Who Wore It Best: The Big 5-0

About half the way through the count of Avalanche players their respective jersey numbers, the field thins out. For some reason, the higher numbers aren’t nearly in demand as those on the lower end. In fact neither of our featured players kept 50 and opted for a lower number later in their tenures.

Two men enter to contend for the WWIB #50 title but only one can win. Who will it be?

Brian Willsie: RW 1999-2003 (#50), 2008-2010 (#18), 125GP, 9-12-21, 47PIM

Willsie began with the Avalanche as a 6th round pick in the ’96 draft (146th). (why didn’t he choose a number involving a “6”?) After finishing up in the OHL, Colorado assigned Brian to the Hershey Bearsin 1998. His first chance with the big dance finally arrived in a call-up against Chicago on January 9, 2000.

What with yo-yoing between Denver, CO and Hershey, PA, Willsie got seventy-nine games in with the Avs as #50. Over that span he produced eight goals and nine assists. The Washington Capitals claimed Willsie off of waivers for the start of the 2003 season.

All-in-all, even with mediocre stats, Willsie spent more than two decades in the professional hockey ranks. Mostly in the AHL level, but his play was solid enough to have been brought back in subsequent season by both the Caps and the Avs. After three seasons in Europe, Brian changed his focus to player development and returned again to the Colorado Avalanche in 2016.

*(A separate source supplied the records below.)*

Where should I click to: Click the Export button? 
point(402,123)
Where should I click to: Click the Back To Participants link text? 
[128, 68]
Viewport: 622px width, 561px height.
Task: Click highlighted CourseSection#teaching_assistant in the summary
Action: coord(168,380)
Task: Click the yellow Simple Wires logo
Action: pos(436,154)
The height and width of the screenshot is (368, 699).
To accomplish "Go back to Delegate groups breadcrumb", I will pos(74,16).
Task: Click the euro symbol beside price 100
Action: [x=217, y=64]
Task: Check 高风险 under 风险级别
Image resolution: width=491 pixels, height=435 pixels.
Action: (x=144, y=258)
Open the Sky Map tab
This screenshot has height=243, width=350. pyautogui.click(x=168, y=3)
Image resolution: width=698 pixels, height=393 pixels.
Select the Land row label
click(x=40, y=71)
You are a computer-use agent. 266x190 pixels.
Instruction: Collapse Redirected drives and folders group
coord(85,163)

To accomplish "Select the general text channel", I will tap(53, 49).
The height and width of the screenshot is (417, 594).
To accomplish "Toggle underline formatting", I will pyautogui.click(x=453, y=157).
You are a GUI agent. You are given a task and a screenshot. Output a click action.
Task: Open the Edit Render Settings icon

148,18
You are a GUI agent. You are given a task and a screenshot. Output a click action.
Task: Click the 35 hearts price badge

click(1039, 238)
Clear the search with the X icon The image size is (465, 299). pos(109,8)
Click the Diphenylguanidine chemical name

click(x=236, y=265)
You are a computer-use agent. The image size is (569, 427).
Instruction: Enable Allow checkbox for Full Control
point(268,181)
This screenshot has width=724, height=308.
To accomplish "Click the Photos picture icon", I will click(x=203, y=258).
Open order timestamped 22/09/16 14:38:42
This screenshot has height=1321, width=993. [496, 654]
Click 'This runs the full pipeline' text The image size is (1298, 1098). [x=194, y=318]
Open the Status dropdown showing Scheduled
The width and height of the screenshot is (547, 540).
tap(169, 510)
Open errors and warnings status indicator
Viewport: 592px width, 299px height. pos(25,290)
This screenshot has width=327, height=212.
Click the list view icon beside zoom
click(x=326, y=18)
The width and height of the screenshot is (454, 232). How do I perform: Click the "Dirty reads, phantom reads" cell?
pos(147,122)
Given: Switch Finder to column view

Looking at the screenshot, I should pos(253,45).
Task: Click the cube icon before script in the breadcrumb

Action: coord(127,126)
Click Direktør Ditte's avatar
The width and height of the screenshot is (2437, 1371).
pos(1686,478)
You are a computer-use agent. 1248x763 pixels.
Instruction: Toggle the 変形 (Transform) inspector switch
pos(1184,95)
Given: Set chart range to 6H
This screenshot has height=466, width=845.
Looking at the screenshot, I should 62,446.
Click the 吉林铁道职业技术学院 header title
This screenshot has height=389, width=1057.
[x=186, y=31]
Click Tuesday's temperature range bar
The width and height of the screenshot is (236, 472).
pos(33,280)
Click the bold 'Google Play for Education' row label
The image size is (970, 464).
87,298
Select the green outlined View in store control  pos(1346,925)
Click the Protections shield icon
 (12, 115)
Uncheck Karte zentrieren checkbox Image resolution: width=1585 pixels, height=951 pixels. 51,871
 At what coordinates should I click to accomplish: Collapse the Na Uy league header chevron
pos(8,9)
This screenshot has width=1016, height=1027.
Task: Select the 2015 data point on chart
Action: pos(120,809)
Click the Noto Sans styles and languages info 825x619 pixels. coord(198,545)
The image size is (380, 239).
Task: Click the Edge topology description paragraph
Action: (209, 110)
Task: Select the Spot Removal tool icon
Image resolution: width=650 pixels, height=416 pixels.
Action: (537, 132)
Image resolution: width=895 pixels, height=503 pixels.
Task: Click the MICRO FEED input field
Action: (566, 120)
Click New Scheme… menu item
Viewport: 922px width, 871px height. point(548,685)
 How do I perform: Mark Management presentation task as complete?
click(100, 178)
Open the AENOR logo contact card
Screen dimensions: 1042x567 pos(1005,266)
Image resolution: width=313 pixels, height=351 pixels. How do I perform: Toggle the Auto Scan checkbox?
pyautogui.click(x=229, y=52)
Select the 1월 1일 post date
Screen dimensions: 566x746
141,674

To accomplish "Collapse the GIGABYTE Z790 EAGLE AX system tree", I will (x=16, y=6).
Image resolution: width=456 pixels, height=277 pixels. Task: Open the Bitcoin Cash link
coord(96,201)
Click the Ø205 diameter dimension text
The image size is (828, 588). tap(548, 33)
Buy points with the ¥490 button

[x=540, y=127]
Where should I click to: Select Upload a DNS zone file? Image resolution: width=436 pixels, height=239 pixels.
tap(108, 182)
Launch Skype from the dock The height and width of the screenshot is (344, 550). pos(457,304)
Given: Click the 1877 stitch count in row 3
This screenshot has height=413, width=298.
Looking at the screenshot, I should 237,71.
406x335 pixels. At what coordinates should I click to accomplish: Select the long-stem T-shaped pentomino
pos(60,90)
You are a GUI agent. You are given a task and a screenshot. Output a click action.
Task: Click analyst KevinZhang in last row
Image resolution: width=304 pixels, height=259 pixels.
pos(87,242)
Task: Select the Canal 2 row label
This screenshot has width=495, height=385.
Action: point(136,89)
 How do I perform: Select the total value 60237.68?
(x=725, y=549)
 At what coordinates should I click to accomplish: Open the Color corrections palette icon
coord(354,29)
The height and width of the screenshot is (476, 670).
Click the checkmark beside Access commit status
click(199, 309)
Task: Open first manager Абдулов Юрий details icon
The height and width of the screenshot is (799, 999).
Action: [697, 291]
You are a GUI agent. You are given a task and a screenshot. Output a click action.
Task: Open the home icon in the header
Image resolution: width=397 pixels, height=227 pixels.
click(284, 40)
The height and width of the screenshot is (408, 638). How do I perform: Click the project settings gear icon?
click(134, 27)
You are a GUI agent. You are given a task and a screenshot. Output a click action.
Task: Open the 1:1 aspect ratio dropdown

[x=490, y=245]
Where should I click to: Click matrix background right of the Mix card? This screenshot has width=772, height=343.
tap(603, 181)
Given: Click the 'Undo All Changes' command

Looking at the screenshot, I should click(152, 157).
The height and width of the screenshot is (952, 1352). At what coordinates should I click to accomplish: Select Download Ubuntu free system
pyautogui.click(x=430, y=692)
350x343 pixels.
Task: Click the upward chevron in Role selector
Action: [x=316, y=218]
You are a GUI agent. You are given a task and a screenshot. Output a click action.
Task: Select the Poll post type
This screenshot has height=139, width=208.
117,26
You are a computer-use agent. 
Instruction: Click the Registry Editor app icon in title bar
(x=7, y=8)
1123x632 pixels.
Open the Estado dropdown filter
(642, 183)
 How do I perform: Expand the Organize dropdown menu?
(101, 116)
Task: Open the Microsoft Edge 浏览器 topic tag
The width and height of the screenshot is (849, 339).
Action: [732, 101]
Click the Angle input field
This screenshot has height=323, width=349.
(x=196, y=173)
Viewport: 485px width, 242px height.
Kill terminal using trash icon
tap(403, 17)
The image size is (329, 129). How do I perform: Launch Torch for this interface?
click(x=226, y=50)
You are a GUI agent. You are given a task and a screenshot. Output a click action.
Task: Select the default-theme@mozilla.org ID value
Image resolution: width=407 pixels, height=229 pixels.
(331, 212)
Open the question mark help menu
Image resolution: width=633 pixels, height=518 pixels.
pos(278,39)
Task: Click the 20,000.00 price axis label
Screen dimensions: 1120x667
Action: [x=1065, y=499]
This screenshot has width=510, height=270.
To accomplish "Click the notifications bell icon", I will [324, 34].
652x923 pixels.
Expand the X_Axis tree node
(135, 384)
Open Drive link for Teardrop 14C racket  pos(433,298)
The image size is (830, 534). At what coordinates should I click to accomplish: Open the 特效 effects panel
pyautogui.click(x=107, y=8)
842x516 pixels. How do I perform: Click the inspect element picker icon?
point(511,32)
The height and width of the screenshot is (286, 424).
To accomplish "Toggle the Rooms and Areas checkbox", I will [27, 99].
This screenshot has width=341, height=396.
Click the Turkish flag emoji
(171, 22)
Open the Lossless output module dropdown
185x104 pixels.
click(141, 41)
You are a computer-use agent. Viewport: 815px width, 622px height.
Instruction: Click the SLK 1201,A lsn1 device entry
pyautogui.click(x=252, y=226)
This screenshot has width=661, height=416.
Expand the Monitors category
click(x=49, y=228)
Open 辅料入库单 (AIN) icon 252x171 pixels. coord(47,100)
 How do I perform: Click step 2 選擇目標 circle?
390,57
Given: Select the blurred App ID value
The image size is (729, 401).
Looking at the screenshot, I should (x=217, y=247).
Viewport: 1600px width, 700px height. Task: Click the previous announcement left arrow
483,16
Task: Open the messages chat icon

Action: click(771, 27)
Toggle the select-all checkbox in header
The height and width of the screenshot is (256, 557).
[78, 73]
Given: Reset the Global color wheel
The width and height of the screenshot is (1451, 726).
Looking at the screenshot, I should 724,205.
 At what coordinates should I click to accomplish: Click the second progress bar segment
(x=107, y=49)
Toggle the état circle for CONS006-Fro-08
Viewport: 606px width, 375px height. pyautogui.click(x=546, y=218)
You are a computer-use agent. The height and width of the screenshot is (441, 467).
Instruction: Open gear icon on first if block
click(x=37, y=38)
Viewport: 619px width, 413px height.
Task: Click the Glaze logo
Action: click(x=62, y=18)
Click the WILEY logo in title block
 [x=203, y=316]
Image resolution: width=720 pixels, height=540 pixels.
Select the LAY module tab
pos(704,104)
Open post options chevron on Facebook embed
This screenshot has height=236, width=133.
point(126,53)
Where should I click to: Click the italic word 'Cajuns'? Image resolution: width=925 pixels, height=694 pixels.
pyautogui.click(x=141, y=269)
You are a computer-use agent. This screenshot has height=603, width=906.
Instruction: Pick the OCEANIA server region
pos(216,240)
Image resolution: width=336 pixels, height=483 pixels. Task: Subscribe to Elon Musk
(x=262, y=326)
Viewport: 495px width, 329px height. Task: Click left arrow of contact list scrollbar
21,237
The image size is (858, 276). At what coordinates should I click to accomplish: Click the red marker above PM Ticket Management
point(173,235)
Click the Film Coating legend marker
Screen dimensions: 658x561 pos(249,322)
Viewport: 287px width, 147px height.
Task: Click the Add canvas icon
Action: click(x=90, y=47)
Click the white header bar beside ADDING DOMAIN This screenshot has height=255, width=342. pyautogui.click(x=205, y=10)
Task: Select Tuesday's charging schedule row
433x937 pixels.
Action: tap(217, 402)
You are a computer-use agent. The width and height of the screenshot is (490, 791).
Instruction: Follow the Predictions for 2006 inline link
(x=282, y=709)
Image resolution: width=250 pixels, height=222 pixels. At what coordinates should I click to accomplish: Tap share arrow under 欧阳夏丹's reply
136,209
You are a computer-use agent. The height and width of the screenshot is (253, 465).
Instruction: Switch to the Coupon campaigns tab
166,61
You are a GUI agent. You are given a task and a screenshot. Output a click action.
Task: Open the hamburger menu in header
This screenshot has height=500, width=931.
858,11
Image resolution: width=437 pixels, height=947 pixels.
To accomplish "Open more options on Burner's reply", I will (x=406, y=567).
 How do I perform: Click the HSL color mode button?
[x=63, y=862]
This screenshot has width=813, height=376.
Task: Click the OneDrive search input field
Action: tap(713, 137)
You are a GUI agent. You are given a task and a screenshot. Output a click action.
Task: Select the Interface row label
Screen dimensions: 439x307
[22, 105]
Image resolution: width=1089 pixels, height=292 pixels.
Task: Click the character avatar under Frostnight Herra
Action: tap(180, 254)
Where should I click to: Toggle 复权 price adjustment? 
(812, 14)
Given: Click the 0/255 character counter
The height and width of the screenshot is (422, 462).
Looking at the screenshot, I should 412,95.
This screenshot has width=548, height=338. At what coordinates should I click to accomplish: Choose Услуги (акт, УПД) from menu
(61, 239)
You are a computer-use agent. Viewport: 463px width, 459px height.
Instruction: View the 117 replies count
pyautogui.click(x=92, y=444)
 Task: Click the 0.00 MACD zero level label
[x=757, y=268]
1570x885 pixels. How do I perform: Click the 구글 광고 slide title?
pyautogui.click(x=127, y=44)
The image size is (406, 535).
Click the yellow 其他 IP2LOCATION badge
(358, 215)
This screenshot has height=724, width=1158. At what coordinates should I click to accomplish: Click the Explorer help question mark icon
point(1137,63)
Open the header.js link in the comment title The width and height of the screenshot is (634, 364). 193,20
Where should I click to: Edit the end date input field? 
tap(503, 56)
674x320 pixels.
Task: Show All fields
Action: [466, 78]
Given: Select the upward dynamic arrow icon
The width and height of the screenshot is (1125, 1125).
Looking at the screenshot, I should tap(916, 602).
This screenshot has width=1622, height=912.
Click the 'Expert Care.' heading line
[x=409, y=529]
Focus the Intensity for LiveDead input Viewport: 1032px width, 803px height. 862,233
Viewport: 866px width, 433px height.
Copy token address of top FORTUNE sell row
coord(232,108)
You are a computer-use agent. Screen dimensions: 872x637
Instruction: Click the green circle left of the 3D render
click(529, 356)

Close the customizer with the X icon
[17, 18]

Derek Peltier: D 2008-2009 (#50), 2009-2010 (#6) 14GP 0-0-0, 2PIM

Peltier enters the club as Colorado’s sixth round pick (184th) in the 2004 draft. After graduating from the U of Minny, Derek joined the Lake Eire Monsters for the 2007-2008 season. His first Avalanche action came in 2009, fittingly, against the Wild of Minnesota.

A change in number didn’t affect Peltier’s fortunes in 2009. He got three more lack-luster chances before being sent back to Cleveland. The Avs did not renew his contract. Derek played the following season with the AHL’s Peoria Rivermen, gaining a contract as a professional try-out. Failing to make the AHL again in 2011, he played two more seasons in the German professional league.

In what could be considered a significant number in-and-of itself, the #50 doesn’t appear to hold much fascination for players of the Colorado Avalanche.

Now it’s your turn, Burgundy Rainbow Readers, of these two options, Who Wore It Best?